Supplied records:

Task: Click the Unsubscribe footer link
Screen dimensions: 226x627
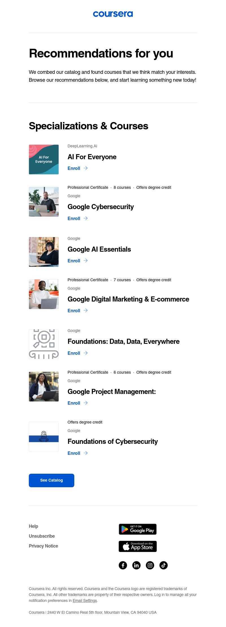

...

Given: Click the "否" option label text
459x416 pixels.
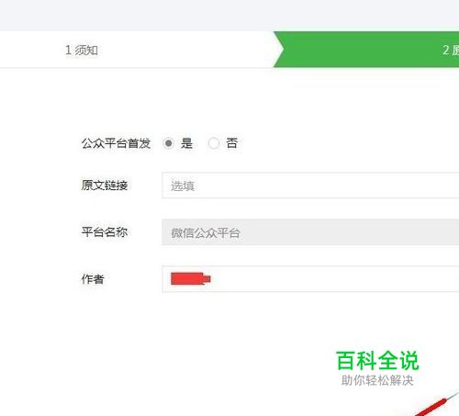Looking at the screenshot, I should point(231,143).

--

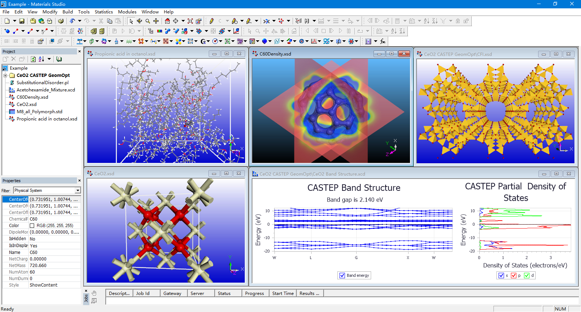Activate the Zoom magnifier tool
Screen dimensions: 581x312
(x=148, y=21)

Directions: From the records above, count the lines that contain "Click". Only the number should be written.

Exercise result: 2